* [Text under study]:
»»
Between 2012 and 2018, 41 Black youth were killed by police, according to the Washington Post’s Fatal Force database of police shootings. During that same time period, 2,389 Black children were killed as a result of maltreatment at the hands of their parents. And these child abuse statistics only represent a small minority of the actual abuse because most go unreported.
The idea that children are not being whupped is a lie. The truth is that all that whupping is a big part of the underlying problem. These kids are bullied at home in the earliest years of childhood and then folks are surprised when their children act out by reflecting what they’ve been taught at home.
Their behavior is met with more coercion, physical and emotional violence at school, which is yet another zone of intimidation. Layer on problematic police intervention, messaging and behavior, and you see the odds that Black children are up against.
In a time when discussions around police funding are politically charged, we need to look at whether we need cops in schools. Research shows that, rather than helping to prevent or adequately address violence, many of these so-called school resource officers are physically harming the children they’re charged to protect. As a result of law enforcement presence, grades are dropping, and delinquencies are on the rise.
A study by the National Institute of Justice found that in the schools that increased security resource officer (SRO) staffing — which are disproportionately assigned to Black and Brown schools — there were thousands of children being marked for life with criminal records for behaviors that previously would only have resulted in minor in-school discipline. The results also include higher suspensions, students being injured more by cops than in fights with other youth, lower grades, delinquency and students not showing up to school.
This Montgomery County incident shows how Black police officers and parents contribute to a form of abuse against Black children that can be even more pernicious than white police brutality because it leaves the children no place to turn for help, support or understanding.
Few Black children are allowed to express their emotions at their age level without retaliation from adults in authority. Too many Black children are being programmed to expect violent words, attitudes and treatment. To understand at an early age that their humanity is eclipsed by their race, even in the eyes of those who look like them.
As Black children are learning their ABCs, they are also internalizing how they are seen and considered. That they should be verbally and physically assaulted for being tiny humans. They have little chance of growing up to understand and practice more appropriate forms of emotional expression if the adults in their life aren’t modeling better behaviors. Too many are conditioned to expect negative reactions to their youthful expressions of humanity. They are socialized as problematic before they have any chance to learn appropriate behaviors — and labeled as permanently problematic with no chance of improvement.
We must do better by Black children, or any growing consciousness and chance of progress arising from the last year of our nation’s racial reckoning won’t be worth much. Let’s dry our children’s tears, listen to them, offer hugs and nurturing words of reassurance and wisdom when they’re having a bad day, instead of re-enacting plantation scenes.
Stacey Patton, PhD is the author of Spare The Kids: Why Whupping Children Won’t Save Black America and the forthcoming book Strung Up: The Lynching of Black Children in Jim Crow America.
««
* [Given data]:
»»
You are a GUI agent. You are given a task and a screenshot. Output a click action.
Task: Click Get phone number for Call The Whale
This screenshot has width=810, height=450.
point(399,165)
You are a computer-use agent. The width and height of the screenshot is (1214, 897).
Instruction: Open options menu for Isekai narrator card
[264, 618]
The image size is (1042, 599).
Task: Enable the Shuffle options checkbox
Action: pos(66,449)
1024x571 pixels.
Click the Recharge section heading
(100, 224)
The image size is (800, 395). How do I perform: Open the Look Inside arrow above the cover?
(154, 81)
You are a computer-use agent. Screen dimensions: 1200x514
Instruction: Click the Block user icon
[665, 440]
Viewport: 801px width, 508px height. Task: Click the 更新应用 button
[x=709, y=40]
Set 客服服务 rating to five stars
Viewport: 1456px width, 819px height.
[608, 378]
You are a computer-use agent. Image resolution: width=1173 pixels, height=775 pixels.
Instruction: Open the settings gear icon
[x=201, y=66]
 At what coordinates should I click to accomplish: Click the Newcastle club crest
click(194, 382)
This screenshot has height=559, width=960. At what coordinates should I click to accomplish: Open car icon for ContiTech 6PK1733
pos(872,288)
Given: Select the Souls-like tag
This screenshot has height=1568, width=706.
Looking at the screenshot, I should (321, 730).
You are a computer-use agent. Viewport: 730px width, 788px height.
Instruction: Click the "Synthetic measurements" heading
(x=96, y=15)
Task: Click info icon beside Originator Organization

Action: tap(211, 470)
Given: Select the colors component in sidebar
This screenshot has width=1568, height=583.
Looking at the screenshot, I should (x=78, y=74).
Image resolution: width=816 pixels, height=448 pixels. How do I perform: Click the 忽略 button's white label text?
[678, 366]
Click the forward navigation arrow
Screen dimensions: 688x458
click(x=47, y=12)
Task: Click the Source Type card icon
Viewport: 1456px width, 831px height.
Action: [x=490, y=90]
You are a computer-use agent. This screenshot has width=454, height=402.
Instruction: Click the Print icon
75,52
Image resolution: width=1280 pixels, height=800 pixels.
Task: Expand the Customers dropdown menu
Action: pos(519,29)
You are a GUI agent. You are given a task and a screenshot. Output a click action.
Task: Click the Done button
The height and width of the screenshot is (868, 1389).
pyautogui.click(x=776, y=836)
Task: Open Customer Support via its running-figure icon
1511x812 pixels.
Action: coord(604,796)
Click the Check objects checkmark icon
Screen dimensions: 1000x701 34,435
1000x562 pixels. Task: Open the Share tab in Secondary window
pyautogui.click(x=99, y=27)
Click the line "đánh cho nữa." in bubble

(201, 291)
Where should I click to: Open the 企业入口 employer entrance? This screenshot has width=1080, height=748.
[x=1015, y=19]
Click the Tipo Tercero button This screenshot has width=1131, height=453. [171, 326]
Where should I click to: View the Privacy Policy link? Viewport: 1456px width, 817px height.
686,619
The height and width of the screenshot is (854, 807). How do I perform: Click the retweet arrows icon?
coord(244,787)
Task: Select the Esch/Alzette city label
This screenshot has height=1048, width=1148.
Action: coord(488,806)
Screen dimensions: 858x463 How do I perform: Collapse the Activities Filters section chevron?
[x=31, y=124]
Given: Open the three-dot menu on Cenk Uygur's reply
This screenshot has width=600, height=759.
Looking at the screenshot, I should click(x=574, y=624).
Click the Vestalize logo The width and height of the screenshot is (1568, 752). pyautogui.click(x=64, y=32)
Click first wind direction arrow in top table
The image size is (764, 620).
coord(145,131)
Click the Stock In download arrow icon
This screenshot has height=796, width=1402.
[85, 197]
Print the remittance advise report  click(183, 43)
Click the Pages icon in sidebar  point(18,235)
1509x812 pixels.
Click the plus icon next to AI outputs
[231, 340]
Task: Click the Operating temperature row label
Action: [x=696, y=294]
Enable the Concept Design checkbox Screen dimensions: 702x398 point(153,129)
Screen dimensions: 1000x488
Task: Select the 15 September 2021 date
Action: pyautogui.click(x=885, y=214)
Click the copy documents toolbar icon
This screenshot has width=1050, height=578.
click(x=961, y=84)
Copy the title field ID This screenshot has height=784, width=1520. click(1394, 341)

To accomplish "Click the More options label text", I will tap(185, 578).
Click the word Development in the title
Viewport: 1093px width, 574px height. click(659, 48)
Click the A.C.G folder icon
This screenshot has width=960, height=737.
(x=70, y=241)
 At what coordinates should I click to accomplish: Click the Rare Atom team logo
««
From the essay above on police and the abuse of Black children, extract the stretch from "The idea that" through "taught at home.", copying it word for word.

* [Result of the exercise]:
The idea that children are not being whupped is a lie. The truth is that all that whupping is a big part of the underlying problem. These kids are bullied at home in the earliest years of childhood and then folks are surprised when their children act out by reflecting what they’ve been taught at home.